▶ Set exercise:
Copy out the spoken language processing overview below word for word, from its heading to its final sentence.

▶ Supplied passage:
Spoken Language Processing / Multimodal Interaction
Research in spoken language information processing, with a focus on speech recognition, and interaction using other modalities.
Speech is the most natural modality (means) of human communication. Our research aims to scientifically know, analyse and process speech, as well as to engineer the human ability to communicate.
Furthermore, we focus on applying this to the construction of future spoken dialogue and multimodal interaction systems.
Large Vocabulary Continuous Speech Recognition
There are many situations where large-vocabulary continuous speech recognition is expected to be applied, for example, in the transcription of speech such as lecture speech.
In recent years, research into end-to-end speech recognition using deep learning models has progressed.
Various aspects, such as model improvement and methods for applying language models, are used to improve the accuracy of such models.
Elderly Voice Recognition
The so-called information-weak benefit from speech recognition and spoken dialogue.
It should be particularly useful for the elderly, who find it difficult to handle equipment due to unfamiliarity with information devices or reduced physical function.

▶ Source material:
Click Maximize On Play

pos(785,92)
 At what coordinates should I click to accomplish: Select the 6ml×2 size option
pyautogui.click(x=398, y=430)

▶ Written solution:
Spoken Language Processing / Multimodal Interaction
Research in spoken language information processing, with a focus on speech recognition, and interaction using other modalities.
Speech is the most natural modality (means) of human communication. Our research aims to scientifically know, analyse and process speech, as well as to engineer the human ability to communicate.
Furthermore, we focus on applying this to the construction of future spoken dialogue and multimodal interaction systems.
Large Vocabulary Continuous Speech Recognition
There are many situations where large-vocabulary continuous speech recognition is expected to be applied, for example, in the transcription of speech such as lecture speech.
In recent years, research into end-to-end speech recognition using deep learning models has progressed.
Various aspects, such as model improvement and methods for applying language models, are used to improve the accuracy of such models.
Elderly Voice Recognition
The so-called information-weak benefit from speech recognition and spoken dialogue.
It should be particularly useful for the elderly, who find it difficult to handle equipment due to unfamiliarity with information devices or reduced physical function.